Заволновался чего-то, выцеливать давай, нет бы, ещё подойти, чтобы верней положить пулю, но тогда не додумался, – хрястнул. Собаки смолкли на мгновение, не ожидали выстрела, а кабан, сунулся рылом в снег, но здесь же вскочил и пустился через полянку, короткими, рваными прыжками, приволакивая переднюю ногу.

Придя в себя после выстрела, собаки, в несколько прыжков догнали зверя и, яростно хрипя, повисли у него на боках. Тот резко стряхнул их и, развернувшись головой к опасности, зафыркал, замотался из стороны в сторону, придвинулся задом к стволу кедра и занял оборону на трёх ногах.

Насколько серьёзной была рана, определить трудно, но на снегу появилась кровь, это придало азарта собакам, да и мне. От того места, где я стоял, как раз был просвет, – хорошо видно зверя, но далековато. В запале, вгорячах, снова стрельнул, – кабан даже с места не двинулся, собаки продолжали работать, наседали на противника, я понял, что промазал.

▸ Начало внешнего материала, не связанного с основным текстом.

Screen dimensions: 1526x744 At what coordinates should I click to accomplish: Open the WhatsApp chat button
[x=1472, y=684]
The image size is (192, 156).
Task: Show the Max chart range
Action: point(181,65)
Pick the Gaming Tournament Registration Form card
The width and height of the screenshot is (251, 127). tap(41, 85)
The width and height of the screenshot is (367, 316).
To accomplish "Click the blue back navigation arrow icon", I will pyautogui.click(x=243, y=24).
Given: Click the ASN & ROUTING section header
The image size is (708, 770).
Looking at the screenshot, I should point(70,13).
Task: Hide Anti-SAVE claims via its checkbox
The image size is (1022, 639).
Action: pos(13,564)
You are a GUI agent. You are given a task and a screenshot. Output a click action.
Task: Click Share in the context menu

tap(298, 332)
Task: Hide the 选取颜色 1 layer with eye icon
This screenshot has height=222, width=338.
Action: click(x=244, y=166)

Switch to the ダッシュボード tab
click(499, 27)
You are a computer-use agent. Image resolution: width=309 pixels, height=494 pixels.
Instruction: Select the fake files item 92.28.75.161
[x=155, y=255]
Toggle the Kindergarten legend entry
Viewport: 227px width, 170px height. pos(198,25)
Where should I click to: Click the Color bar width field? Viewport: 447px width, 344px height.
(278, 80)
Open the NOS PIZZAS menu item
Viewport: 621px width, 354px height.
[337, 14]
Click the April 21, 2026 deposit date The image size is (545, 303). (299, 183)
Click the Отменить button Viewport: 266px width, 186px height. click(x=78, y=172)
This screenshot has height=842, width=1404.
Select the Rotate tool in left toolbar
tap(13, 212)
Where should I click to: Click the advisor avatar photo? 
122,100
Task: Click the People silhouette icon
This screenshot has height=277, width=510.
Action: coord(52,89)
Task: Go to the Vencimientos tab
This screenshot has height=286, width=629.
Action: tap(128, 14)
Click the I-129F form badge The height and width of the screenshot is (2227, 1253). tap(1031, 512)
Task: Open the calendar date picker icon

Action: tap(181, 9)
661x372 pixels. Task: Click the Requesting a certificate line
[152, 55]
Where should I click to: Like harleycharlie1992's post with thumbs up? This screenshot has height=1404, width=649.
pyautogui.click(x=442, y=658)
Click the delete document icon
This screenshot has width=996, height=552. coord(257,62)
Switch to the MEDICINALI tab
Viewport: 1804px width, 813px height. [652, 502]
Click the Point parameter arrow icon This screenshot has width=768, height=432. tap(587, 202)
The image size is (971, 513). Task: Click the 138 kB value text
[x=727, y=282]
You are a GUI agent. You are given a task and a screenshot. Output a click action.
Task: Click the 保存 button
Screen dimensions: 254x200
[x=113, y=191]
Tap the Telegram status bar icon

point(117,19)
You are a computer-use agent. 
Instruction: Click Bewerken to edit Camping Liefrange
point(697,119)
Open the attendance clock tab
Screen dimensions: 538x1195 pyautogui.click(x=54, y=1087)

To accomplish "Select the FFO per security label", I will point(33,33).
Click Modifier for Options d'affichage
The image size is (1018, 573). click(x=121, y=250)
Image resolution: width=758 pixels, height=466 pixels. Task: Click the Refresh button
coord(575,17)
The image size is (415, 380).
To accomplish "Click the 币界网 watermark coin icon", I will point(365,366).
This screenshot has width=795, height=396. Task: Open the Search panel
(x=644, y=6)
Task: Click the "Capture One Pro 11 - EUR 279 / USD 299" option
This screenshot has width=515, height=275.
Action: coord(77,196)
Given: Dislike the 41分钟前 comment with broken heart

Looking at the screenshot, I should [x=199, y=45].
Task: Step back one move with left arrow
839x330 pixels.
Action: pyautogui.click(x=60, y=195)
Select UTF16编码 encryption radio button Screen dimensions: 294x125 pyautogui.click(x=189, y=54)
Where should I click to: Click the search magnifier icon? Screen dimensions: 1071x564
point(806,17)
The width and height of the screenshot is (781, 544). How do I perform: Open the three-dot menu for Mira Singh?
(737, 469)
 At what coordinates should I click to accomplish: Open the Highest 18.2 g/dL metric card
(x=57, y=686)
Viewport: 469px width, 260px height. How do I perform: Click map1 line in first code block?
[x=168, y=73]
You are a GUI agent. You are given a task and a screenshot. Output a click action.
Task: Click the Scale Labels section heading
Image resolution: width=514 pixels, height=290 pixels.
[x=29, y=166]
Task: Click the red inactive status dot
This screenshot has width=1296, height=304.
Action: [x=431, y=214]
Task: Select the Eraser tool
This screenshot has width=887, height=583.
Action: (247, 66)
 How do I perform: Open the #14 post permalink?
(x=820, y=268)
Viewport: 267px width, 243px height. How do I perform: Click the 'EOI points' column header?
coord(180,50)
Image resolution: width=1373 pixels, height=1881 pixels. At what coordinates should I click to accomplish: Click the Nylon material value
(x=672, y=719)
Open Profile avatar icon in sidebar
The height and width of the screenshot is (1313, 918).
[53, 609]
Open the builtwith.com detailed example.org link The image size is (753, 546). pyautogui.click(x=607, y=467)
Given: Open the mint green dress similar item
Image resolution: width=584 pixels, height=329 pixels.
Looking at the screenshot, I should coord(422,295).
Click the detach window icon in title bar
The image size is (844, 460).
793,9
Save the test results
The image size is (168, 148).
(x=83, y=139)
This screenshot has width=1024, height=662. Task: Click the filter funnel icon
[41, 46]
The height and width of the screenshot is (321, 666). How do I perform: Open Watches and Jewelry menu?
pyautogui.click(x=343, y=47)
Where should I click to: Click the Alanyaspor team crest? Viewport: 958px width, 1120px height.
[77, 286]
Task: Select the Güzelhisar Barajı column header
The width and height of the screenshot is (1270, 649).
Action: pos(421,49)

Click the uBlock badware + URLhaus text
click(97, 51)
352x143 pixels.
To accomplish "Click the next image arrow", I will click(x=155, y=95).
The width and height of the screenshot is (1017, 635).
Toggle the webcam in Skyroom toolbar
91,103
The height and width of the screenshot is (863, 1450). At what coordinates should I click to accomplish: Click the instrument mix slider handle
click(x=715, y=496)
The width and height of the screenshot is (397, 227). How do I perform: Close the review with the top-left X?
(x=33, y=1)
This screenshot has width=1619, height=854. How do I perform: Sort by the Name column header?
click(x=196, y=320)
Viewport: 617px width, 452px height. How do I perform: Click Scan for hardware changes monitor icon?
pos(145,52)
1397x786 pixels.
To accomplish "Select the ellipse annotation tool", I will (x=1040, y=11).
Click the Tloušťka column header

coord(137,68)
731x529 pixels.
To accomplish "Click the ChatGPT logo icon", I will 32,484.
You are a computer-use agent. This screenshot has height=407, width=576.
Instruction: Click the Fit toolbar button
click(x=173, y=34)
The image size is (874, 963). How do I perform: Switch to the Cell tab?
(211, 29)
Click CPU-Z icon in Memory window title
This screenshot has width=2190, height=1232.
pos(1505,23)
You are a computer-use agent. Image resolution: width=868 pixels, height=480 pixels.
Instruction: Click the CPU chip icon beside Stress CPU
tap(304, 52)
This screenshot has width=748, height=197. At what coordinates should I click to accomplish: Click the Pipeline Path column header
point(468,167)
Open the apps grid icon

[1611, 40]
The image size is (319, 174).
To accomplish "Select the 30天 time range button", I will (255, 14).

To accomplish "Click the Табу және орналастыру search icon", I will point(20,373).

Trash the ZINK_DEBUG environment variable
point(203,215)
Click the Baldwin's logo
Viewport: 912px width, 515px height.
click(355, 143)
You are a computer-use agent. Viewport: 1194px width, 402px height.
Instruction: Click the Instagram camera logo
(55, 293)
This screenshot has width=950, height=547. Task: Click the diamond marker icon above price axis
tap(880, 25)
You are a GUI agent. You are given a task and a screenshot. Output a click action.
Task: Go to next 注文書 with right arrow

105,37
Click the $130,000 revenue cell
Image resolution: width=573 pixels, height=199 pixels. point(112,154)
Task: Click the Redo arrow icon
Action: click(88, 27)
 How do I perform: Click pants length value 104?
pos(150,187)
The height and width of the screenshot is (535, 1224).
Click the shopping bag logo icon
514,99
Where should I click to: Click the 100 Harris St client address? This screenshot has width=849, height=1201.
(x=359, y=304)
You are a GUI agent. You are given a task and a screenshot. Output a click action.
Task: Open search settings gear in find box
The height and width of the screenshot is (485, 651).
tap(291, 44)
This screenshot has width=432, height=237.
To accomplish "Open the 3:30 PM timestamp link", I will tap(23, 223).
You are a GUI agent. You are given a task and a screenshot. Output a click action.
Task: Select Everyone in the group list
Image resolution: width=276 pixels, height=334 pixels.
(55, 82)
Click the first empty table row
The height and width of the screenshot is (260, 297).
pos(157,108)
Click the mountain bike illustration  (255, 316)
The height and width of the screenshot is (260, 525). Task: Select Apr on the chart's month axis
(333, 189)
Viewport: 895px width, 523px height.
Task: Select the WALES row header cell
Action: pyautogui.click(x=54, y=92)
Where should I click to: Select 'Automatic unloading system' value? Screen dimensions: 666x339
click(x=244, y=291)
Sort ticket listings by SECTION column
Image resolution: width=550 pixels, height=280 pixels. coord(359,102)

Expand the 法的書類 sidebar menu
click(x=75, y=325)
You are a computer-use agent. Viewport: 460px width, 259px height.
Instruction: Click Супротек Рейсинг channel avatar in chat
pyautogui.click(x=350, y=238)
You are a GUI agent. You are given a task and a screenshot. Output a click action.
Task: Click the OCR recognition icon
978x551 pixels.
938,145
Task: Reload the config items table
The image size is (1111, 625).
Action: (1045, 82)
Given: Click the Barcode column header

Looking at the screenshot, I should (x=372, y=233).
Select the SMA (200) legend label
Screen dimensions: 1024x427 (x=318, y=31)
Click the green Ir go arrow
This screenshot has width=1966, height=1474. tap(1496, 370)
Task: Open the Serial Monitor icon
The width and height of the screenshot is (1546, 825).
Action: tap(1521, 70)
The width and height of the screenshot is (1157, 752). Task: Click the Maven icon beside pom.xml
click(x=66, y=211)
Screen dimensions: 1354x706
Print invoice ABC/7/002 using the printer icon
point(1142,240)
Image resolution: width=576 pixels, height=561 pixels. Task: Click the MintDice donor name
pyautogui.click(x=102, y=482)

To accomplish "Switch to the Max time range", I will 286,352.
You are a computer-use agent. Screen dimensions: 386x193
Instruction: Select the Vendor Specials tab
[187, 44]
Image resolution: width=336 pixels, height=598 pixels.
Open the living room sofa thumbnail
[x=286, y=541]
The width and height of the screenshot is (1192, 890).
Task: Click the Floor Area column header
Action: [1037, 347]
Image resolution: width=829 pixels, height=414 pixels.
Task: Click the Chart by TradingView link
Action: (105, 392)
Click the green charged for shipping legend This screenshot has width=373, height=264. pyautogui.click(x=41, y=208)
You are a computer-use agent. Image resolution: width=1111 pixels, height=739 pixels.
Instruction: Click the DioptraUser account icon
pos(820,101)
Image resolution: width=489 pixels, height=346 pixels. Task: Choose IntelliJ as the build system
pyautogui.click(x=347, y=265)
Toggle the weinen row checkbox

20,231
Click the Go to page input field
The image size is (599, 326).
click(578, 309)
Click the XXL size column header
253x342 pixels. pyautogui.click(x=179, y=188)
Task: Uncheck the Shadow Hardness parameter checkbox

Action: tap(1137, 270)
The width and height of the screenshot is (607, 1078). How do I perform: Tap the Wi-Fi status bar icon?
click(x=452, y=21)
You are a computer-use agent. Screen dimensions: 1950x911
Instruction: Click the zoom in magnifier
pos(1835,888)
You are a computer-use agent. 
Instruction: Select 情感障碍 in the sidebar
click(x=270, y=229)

Глаза заливал обильный пот, а дыхание заядлого курильщика никак не восстанавливалось после волнительной пробежки. Лихорадочно перезарядил ружьё и снова, одну за другой, отправил пули в ту сторону, но они цели не достигли. Снова перезарядившись, я уже стал соображать, что это последние пули, – надо как-то убивать. Попытался подойти ближе, но кабан заметил меня и стал нервничать, мотался возле кедра на трёх ногах и в любой момент мог сорваться, тогда его трудно будет остановить, даже опытным собакам.

Выбрав не лучшую позицию, я выстрелил снова, не мог справиться с собой, не мог преодолеть волнение. Кабан, уже давно исподволь наблюдавший за моими действиями, сразу после выстрела ринулся на меня, прямо через собак. Те не ожидали такой наглости и прыснули в стороны, освобождая дорогу.

Секач летел на меня и я, конечно, выстрелил в него. А куда там стрелять-то?… всё клином, и морда, и голова, и спина. Да если и попадёшь, так пуля всё равно срикошетит, по крайней мере, мысли такие в голове у меня прокатились. Снова второпях выстрелил, толком не прицелившись, да и времени на это не оставалось, пуля не причинила ему вреда, лишь распорола шкуру вдоль всего бока. Но это хоть не на долго остановило его, он закрутился на снегу недалеко от меня, а я стоял с пустым ружьём и пытался хоть что-то сообразить, но не мог.

Наконец, мы почти враз очухались: собаки, оправились от испуга и ринулись к кабану, тот, справился с очередной болью и ринулся на меня, а я, как мог, высоко подпрыгнул и ухватился за ствол молодого, толщиной в оглоблю, ясеня, возле которого стоял, поджал под себя ноги.

Кабан подлетел к ясеню, на котором грушей висел охотник, пару раз торкнулся клыками в стволик, так, что в снег отлетела мёрзлая стружка, но тут же отвлёкся, – на него вновь налетели собаки, заставили развернуться к ним.

А я медленно сползал по мёрзлому деревцу и, кажется, хотел кого-то позвать на помощь. Когда понял, что сполз уже достаточно низко, опустил ноги, и они коснулись спины кабана. Резко оттолкнулся и снова, как мог, подпрыгнул вверх:

–Что, блин, за деревья такие, ни одного сучка.

Кабан рыскал из стороны в сторону, кидался на собак, и уже совсем замесил копытами ружьё в окровавленный, грязно-рыжий снег. Собакам удалось отдёрнуть зверя чуть в сторону, у него по клыкам пузырилась кровавая пена.

Я снова сполз и тихонько стоял в обнимку с деревцем, пытаясь унять дрожь в ногах и, незаметно отогревал настывшие ладони. Ковырнул носком ичига ремень ружья и приподнял его, не делая резких движений, чтобы не привлечь внимание вепря. Ну, вепрем-то он ещё конечно не был, теперь я это разглядел, вернее сказать, не был настоящим вепрем, а был молодым, но уже вошедшим в силу, где-то по третьему году, кабаном.